We ontmoeten aan een helling, onderaan een gletsjer in de streek van de Dent Blanche, de Aiguille de la Tza en de Mont Collon (zie prentjes). Helmut woont en skiet in dit deel van Walliser Zwitserland. Hij heeft al wat LUAK’ers begeleid de laatste jaren: Jonas, Hendrik Vdb, Leen Vdj, Koen H en Fabienne, Ward Dries... Nu staan we er met z’n vijven, met zonnebril en dikke rugzak.
Helmut is als berggids een van die zeldzame uitverkorenen (*) die een dooie man graaft en uw redding uit een crevasse voorbereidt, allemaal in minder dan twee minuten. Hij vertelt de planning en het weer. Xavier: “Wij gaan dan ’s avonds op een gletsjer staan.. en ge zegt juist dat het donderslag en bliksem wordt.. is dat niet erg?”. Helmut: “ja, DZJZZJJZJJZZZZ”.

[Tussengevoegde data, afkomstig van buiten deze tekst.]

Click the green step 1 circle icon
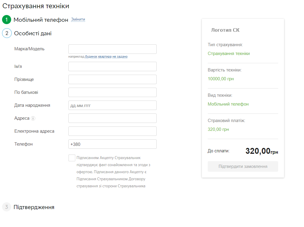 6,20
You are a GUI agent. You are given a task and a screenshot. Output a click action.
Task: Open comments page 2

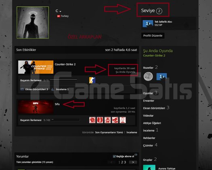tap(122, 162)
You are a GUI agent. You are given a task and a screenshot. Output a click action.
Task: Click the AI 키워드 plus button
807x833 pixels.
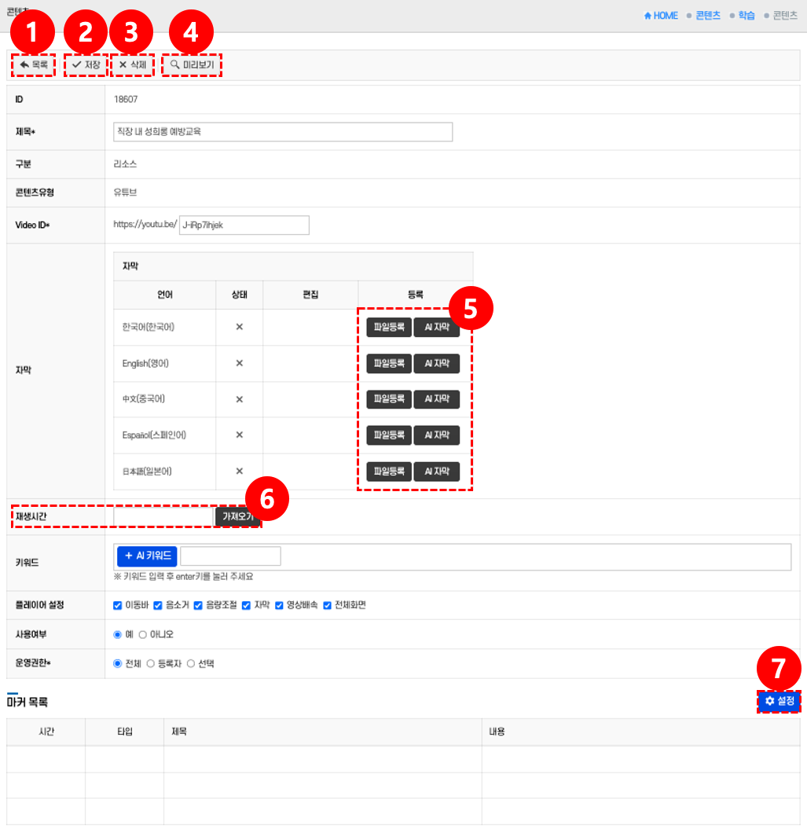tap(147, 556)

Na een fikse wandeling en geklauter ten slotte, installeren we onze gordels. We wijzen naar het maatlabel van Xavier:“De W. Van walvis”. Omgekeerd! En zo begint ons avontuur zonder teveel theoretische omzwervingen. Verwacht scherpe toppen, (zelf)reddingstechnieken, in ijsgrotten gegooid worden en van autowegbrugjes over kabbelende beekjes. En ik in een crevasse, ergens in een onaangeraakt sneeuwveld tot voorbij de horizon.
“Euhm.. klaar? Spring maar.”
-“Ok girl, story of my life..”. Nog net hou ik mezelf tegen om een sprongske te wagen. Ik zet me op de rand. Ik laat me afglijden in de spalt. Wow.. mijn vijf cordéemakkers boven geven los touw en dan.. whoesh.. rek vollenbak. Ik word opgeslurpt door de ijskou hijgende spleet, en kom vast te zitten, geflext met mijn schouders, samengedrukt, spartelend boven een zestal meter niks en een blauwe gloed van ijspegels onder mij. En nog dieper het begin van een donker hol.

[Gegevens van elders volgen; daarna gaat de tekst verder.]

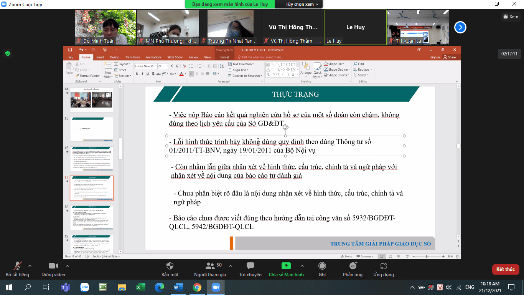The height and width of the screenshot is (295, 524).
Task: Click the Sign in link
Action: 435,57
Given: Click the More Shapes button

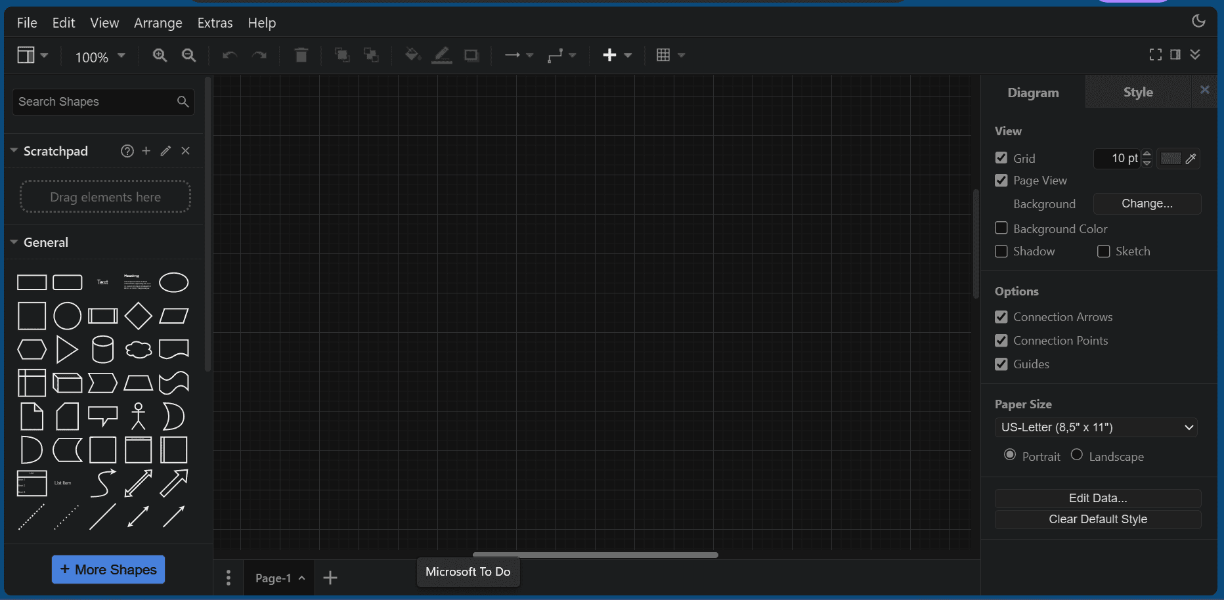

Zeven meter diep hang ik in de lucht, halfweg naar het donker, halfweg het zichtbaar deel van de crevasse, samengedrukt door haast lichtgevend blauw ijs ouder dan wat iemand zich kan herinneren (300 jaar?). Als een vis op het droge probeer ik in mijn geblokkeerde positie, met mijn ijsbijl, de linkerwand te raken. Gaat niet. ... Ow jawel.. Steenhard. Doorweekt van ijsblokjeswater, smeltend al iets dieper opgeslorpt door de gletsjer, begin ik eeuwige minuten later trek te voelen. MannschaftZUG!!

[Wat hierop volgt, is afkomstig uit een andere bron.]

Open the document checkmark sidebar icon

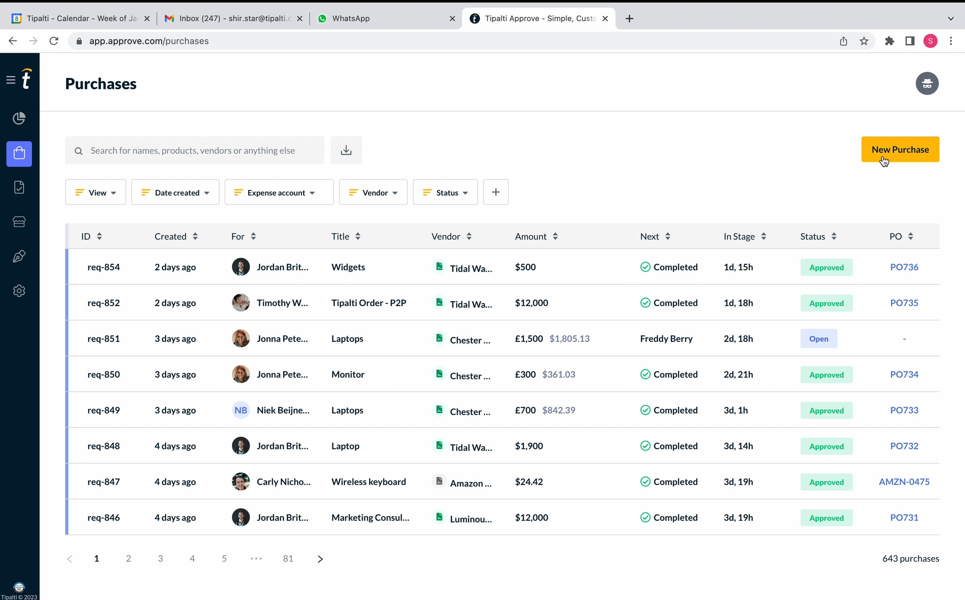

De technieken die ge leert kunt ge ongeveer indelen over vier terreinen: (1) land: hoe ergens geraken; (2) ijs: veilig en vlot crevassen over etc, een ijsgrot uitgeraken met twee ijsbijlen, touwgroepen maken, zelfredding, takelsystemen..; (3) sneeuw: zoals ijs met dan ook zien dat ge niet door crevassen zakt,...; en (4) rots: vooral klimmekes afzekeren simultaan, wevend,... Op elk terrein maken we verschillende relais om ze met de groep kapot te trekken voor een pint (7CHF of 6EUR voor een Heineken in de hut, alternatief voor de bergcola aka water uit de hutkraan). Zelfs met sabotage blijken ze te sterk.
Sfeerbeeld:
Een marmot wiebelt door het gras op de helling. “Die fluiten, zeker als ge dicht komt”. Of als ge die in de pot gooit.
We doorstaan vele soorten weer, soms allemaal op 1 dag. Uiteindelijk zijn we met de nodige backuptechnieken enkele toppen op getrokken, zoals een PD-benadering van een van de Aiguilles Rouges d'Arolla op een steile ijsschuifaf en door een crevassenveld met vaker sneeuw dan ijs. Amai, op een week Chinees geleerd. Ook Jonathan en Brecht volgen deze zomer een stage voor een brede alpiene basis.
*: Hij was de laatste jaren vast te krijgen via klimclub Bleau Gent, wat nu de laatste keer is. Vanaf binnenkort krijgt ge onze Servaes (instructor) via Bleau en is Helmut (gids) enkel nog rechtstreeks en voor Zwitserse flappen in te schakelen.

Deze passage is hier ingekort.